> **Supplied material**
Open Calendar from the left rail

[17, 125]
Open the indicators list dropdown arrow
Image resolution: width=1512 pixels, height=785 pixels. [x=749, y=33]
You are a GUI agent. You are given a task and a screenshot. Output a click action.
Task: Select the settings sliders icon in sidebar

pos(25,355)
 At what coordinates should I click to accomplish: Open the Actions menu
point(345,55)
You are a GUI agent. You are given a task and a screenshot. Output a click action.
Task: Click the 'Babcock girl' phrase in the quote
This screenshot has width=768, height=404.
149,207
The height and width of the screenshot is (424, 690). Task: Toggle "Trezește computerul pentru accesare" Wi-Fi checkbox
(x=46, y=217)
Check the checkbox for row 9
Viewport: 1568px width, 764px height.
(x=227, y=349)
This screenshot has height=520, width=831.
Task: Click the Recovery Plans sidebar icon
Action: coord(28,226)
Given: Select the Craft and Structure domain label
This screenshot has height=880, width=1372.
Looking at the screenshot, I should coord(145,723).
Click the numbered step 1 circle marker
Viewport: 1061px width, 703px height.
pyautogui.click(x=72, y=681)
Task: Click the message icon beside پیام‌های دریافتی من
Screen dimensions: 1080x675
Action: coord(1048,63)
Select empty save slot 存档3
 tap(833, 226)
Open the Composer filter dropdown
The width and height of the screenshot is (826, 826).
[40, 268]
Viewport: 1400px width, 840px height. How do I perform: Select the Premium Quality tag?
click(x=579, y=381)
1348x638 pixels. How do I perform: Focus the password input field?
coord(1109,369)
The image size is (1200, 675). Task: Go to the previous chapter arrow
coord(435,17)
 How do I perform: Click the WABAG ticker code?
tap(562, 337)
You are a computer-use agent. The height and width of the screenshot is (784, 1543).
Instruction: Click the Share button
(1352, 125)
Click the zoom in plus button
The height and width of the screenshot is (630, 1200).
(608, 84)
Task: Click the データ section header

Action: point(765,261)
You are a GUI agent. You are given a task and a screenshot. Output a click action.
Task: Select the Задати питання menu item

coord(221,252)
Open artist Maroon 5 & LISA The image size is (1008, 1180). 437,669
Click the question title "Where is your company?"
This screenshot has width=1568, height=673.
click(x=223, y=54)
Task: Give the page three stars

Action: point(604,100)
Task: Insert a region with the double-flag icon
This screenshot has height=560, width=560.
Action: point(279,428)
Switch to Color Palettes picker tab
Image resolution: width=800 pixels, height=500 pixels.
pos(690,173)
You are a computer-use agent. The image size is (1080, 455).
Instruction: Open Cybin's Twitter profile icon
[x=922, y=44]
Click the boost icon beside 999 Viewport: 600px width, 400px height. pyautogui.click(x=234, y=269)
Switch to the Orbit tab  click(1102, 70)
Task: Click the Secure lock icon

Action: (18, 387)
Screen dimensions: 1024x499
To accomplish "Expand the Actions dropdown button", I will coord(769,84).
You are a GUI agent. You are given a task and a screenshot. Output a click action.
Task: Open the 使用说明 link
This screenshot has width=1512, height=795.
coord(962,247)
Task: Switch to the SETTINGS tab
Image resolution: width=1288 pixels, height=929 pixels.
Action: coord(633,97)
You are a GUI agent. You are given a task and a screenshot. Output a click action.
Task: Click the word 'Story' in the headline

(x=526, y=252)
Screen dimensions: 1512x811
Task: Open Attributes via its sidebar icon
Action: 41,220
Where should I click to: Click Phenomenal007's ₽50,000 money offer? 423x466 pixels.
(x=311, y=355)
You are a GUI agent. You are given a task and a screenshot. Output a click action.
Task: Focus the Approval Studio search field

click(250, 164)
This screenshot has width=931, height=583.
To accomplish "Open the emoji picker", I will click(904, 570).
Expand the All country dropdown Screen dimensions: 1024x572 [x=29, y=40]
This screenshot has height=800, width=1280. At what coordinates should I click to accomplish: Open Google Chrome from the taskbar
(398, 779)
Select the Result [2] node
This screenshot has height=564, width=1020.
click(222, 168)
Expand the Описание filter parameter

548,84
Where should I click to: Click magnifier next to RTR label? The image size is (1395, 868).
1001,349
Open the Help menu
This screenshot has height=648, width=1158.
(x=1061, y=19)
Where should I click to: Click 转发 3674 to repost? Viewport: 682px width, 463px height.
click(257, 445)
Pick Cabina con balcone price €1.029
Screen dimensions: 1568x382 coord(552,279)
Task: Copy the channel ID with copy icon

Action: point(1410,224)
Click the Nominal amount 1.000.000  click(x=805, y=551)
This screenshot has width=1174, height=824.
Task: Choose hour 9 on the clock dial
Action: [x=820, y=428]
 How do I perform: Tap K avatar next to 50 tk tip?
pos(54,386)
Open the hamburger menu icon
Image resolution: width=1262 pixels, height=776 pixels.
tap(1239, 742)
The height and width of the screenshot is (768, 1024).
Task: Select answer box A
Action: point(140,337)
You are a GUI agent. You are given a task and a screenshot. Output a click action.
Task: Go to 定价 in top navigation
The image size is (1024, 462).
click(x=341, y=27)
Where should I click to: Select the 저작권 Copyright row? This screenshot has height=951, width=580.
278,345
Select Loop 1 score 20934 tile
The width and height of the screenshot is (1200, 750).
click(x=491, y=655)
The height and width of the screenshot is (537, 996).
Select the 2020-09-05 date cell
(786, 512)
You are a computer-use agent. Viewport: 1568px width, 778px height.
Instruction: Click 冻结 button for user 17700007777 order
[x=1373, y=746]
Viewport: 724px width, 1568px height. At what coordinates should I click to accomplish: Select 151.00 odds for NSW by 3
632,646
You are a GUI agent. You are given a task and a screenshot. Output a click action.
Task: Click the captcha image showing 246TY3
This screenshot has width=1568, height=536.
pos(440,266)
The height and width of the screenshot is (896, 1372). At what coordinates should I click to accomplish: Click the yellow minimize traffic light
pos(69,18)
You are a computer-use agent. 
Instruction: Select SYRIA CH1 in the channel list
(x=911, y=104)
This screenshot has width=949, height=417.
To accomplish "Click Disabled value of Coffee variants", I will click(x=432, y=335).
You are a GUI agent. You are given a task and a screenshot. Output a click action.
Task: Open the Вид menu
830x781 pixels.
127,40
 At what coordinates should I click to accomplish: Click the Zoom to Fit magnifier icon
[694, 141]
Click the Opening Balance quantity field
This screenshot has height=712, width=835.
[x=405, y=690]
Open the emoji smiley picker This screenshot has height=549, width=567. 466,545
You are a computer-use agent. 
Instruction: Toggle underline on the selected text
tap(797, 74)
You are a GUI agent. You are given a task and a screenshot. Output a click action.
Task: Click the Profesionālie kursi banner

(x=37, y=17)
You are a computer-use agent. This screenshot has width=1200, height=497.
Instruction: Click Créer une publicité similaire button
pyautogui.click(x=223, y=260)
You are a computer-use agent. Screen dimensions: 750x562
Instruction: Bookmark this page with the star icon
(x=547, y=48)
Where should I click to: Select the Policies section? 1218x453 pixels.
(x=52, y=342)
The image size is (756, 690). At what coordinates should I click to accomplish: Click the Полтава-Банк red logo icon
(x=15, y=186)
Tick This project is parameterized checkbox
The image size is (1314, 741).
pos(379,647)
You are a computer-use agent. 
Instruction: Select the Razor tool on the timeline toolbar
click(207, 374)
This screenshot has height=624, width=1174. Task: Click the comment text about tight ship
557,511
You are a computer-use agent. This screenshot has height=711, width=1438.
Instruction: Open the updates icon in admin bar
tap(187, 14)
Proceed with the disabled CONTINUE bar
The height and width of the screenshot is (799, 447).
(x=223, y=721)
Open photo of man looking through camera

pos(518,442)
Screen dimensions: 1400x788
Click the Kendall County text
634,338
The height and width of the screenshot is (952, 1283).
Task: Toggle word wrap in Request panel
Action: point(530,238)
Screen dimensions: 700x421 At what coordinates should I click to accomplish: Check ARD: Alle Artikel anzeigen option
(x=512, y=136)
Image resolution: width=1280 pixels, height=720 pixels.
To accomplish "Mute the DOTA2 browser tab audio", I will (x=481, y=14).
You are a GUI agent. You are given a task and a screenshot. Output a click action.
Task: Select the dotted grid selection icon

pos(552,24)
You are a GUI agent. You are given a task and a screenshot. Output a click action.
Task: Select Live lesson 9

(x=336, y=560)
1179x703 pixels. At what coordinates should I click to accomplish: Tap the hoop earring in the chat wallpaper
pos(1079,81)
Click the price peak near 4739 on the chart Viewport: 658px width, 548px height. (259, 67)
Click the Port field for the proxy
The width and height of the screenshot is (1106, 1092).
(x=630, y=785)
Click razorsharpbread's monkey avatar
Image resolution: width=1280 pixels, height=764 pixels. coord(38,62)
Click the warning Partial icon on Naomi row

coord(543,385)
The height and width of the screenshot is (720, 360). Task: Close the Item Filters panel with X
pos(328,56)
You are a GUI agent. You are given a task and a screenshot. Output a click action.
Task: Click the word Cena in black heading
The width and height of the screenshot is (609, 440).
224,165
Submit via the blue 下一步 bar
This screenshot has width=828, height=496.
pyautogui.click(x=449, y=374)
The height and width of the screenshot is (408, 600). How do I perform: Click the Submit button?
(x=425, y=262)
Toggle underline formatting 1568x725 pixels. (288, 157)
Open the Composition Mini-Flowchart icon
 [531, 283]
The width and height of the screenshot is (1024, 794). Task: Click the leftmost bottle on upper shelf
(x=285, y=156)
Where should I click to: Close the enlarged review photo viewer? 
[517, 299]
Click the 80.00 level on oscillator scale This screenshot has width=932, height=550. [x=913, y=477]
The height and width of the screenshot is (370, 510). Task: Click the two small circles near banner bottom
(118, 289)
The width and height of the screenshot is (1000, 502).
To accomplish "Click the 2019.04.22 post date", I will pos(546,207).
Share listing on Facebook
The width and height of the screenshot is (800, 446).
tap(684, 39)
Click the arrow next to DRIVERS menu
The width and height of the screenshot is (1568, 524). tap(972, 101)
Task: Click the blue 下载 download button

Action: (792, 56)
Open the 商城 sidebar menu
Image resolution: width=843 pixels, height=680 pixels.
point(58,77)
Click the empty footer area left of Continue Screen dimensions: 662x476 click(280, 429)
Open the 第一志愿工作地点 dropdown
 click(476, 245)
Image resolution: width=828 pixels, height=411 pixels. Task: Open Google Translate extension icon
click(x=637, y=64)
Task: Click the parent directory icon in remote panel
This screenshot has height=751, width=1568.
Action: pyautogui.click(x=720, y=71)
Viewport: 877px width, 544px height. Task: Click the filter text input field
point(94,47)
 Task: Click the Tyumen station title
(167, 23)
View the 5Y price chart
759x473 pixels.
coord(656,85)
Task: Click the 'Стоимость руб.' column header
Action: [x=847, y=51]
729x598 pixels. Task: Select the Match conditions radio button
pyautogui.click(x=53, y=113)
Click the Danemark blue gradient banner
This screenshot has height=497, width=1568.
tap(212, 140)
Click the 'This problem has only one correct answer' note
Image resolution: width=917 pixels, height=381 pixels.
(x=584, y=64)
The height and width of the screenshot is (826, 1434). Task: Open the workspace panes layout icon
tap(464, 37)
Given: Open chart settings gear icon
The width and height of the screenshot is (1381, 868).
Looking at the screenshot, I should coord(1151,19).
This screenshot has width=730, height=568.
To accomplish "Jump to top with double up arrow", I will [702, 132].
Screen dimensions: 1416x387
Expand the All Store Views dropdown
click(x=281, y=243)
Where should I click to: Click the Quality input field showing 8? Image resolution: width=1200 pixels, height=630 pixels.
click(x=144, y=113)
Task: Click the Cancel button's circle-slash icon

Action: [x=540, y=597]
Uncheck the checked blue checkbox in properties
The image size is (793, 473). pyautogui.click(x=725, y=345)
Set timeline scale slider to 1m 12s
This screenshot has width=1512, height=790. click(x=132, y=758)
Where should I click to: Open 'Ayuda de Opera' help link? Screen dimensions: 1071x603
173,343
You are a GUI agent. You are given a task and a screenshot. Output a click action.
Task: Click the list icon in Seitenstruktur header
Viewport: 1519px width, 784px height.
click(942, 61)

> **Problem**
Output should match, line for line, the stretch of the material above from the line holding "Click the numbered step 1 circle marker" through the line holding "You are a computer-use agent. The height".

> **Completed exercise**
Click the numbered step 1 circle marker
Viewport: 1061px width, 703px height.
pyautogui.click(x=72, y=681)
Task: Click the message icon beside پیام‌های دریافتی من
Screen dimensions: 1080x675
Action: coord(1048,63)
Select empty save slot 存档3
 tap(833, 226)
Open the Composer filter dropdown
The width and height of the screenshot is (826, 826).
[40, 268]
Viewport: 1400px width, 840px height. How do I perform: Select the Premium Quality tag?
click(x=579, y=381)
1348x638 pixels. How do I perform: Focus the password input field?
coord(1109,369)
The image size is (1200, 675). Task: Go to the previous chapter arrow
coord(435,17)
 How do I perform: Click the WABAG ticker code?
tap(562, 337)
You are a computer-use agent. The height and width of the screenshot is (784, 1543).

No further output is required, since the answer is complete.